15,000
I and my best friend Brandi stole a whole pack of cigarettes from my parent's carton that they kept on the fridge. I remember puffing on the darn things, not inhaling, but thinking we were pretty cool. We were twelve. Cigarettes turned into a habit by the time I turned thirteen. We would sneak, steal and even find cigarette machines to buy them from. Access to cigarettes was simple, and really only mean scrounging enough money for the next pack.
Twenty-five years. That is over 15,000 hours of doing nothing but smoking a cigarette. Sure I may have been reading or talking, but my fingers saw 15,000 hours of holding a cigarette. My lungs held smoke in them for 15,000 hours. This realization makes me very ill. More than ill, I am angry. Angry enough to get through another day. Angry enough that I never want to waste another minute for nothing. Nothing. 15,000. I want to cry for what I have wasted.

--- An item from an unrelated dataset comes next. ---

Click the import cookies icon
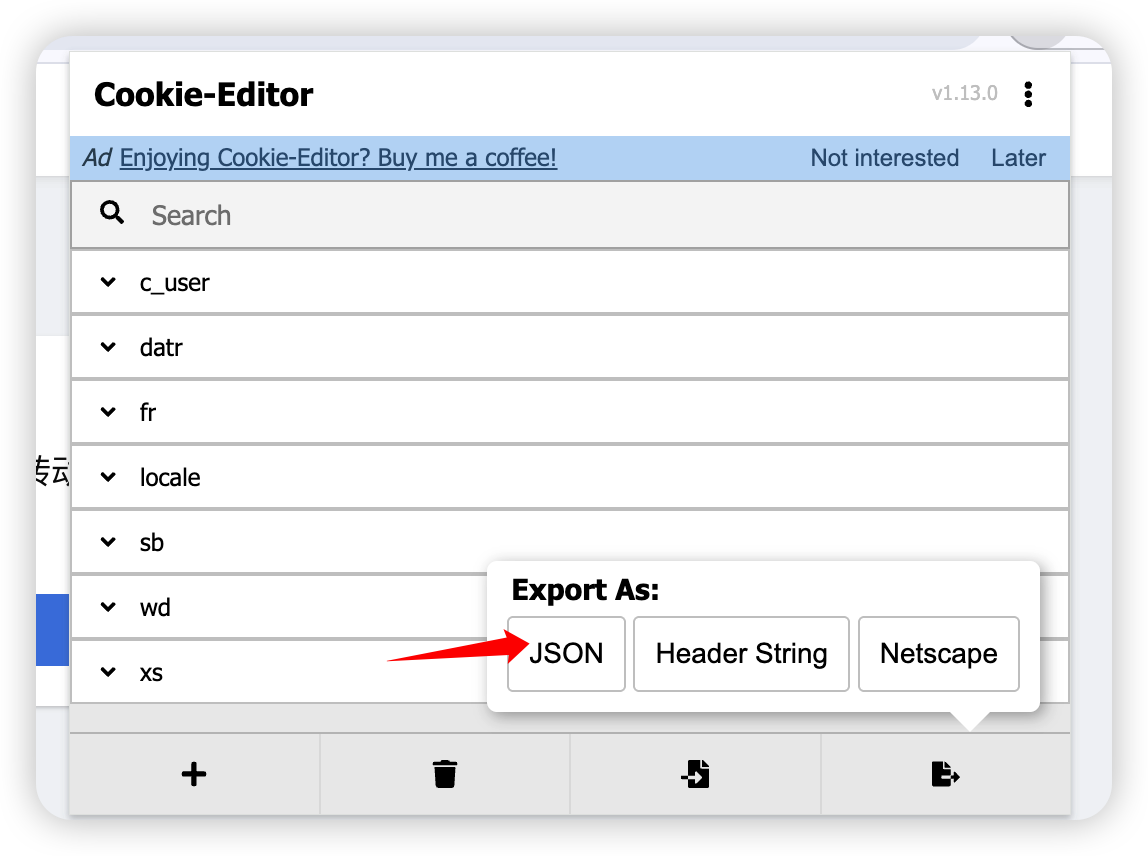This screenshot has width=1148, height=856. pos(695,774)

The Biggest Tragedy of My Smoking Habit
I found out this year that my 15 year old daughter smokes. She enjoys it. Never wants to quit. All of her friends smoke. My guilt and sadness is overwhelming. So sad. I can't help but feel that this is my fault. I never smoked in the house or the car, but still it was there. It was a part of her because it was a part of her momma. Now she has made it her own reality.
I could not smoke without thinking about what she is up against, and my responsibilities. She feels she won't quit smoking and getting her to quit will be impossible - I have to do everything I can. The first step was to stop myself. I have 22 notches in my belt. Now I need to educate her. Scare her. I don't know. I can't let her do this. I can't let her relive my life.